SALT LAKE CITY (Reuters) – Olympic silver medallist skier Jeret “Speedy” Peterson has committed suicide near Salt Lake City, days after his arrest on suspicion of drunken driving, police said on Tuesday.
Peterson, 29, was found with a self-inflicted gunshot wound on Monday night, shortly after he had called emergency dispatch to say he was going to kill himself, said Lieutenant Justin Hoyal, a spokesman for Unified Police of Greater Salt Lake.
He was a silver medallist in the men’s freestyle aerials competition at the 2010 Winter Games in Vancouver, Canada.
Peterson’s body was found beside his vehicle on a road just outside Salt Lake City, Hoyal said. Police said he left a suicide note, but they declined to reveal the contents of the message.
Peterson’s death on Monday came three days after the Olympic athlete was arrested in Idaho on suspicion of misdemeanour drunken driving. He was released from the Blaine County Jail in Idaho after posting $500 bail.
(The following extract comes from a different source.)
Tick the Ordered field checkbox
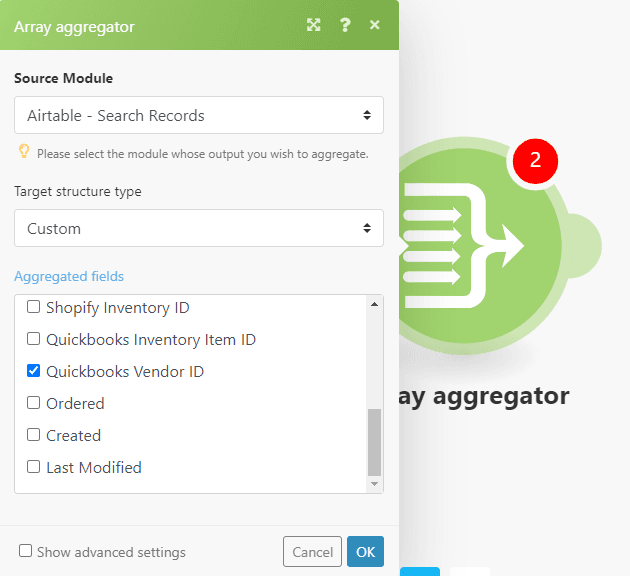 pos(34,403)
He had been arrested after speeding in a Dodge Dakota pickup through Hailey on Friday, in south-central Idaho, at an estimated 70 miles per hour — over the local speed limit of 25 mph — police said.
He failed three field sobriety tests, including a walk and turn and a one-leg stand, according to a police report.
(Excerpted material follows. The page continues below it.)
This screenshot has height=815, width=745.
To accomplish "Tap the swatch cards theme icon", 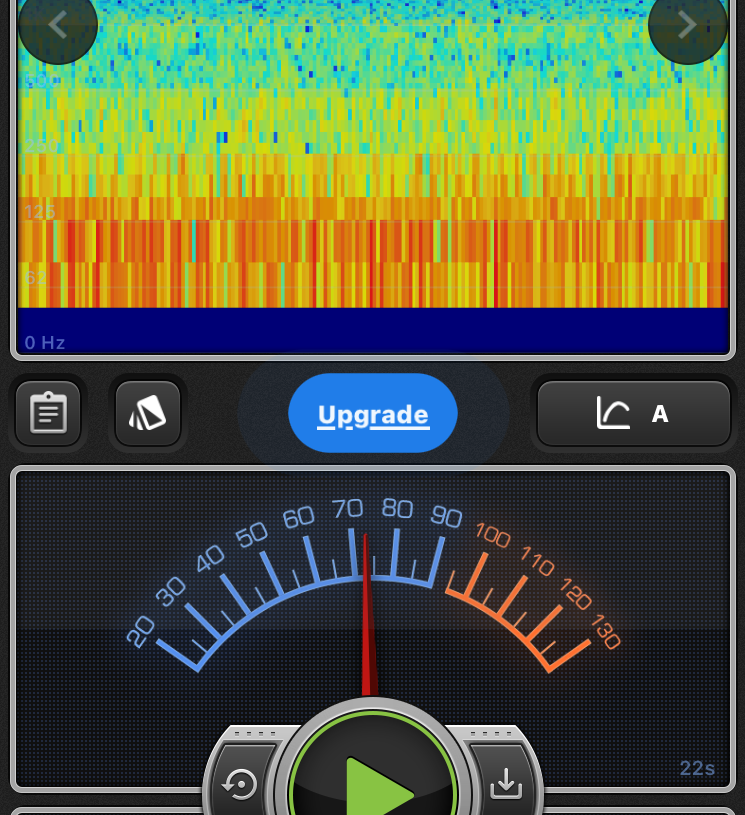I will pyautogui.click(x=148, y=413).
Peterson pleaded not guilty in paperwork filed by his attorney to the charge of driving under the influence and the speeding citation.
Originally from Boise, Idaho, he most recently lived in the ski haven of Park City, Utah. He had not planned on competing during the 2012 season and was a full-time business student at Westminster College in Salt Lake City, according to the U.S. Ski and Snowboard Association.
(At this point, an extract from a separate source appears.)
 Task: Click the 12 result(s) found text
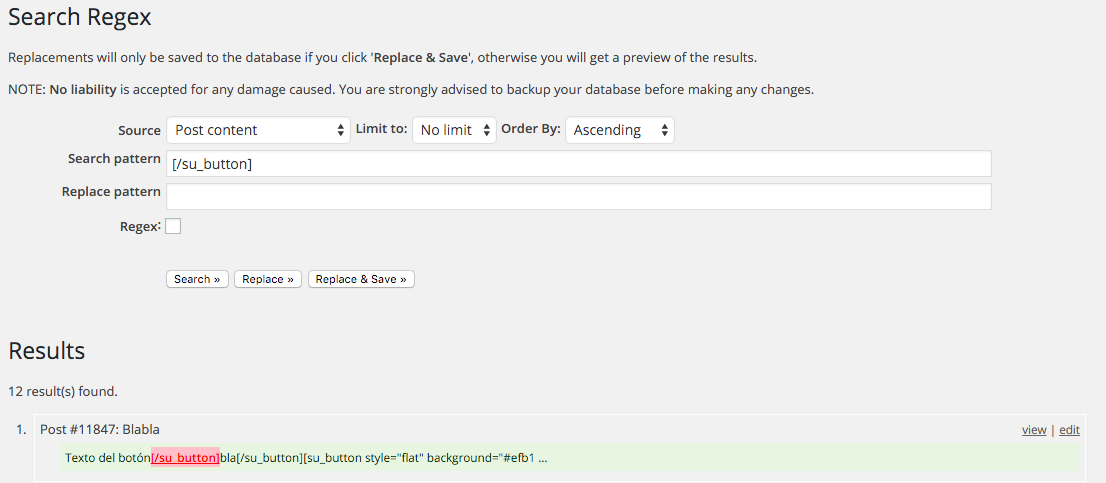click(x=63, y=391)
Peterson gained the nickname “Speedy” because coaches thought he resembled the cartoon character “Speed Racer” when wearing his helmet, the association said.
He invented his signature jump the “Hurricane”, a five-twist and three-flip manoeuvre that landed him the silver medal in Vancouver.
“I know Speedy’s friends and family were incredibly proud of his effort in Vancouver, and his achievements were an inspiration to people all over the world,” U.S. Olympic Committee CEO Scott Blackmun said in a statement.
“The personal challenges Speedy has battled are familiar to all of us, and on behalf of the U.S. Olympic Committee, I’d like to offer my sympathy to Speedy’s family and friends,” Blackmun said.
Peterson’s behaviour at times got him in trouble with the law and sports officials. In 2006, he was sent home from Italy’s Turin Winter Olympics after a fight, according to the U.S. Ski and Snowboard Association.
Peterson was found guilty in 2008 of public urination in Boise and in 2006 he pleaded guilty to theft by receiving stolen property, according to Idaho court records.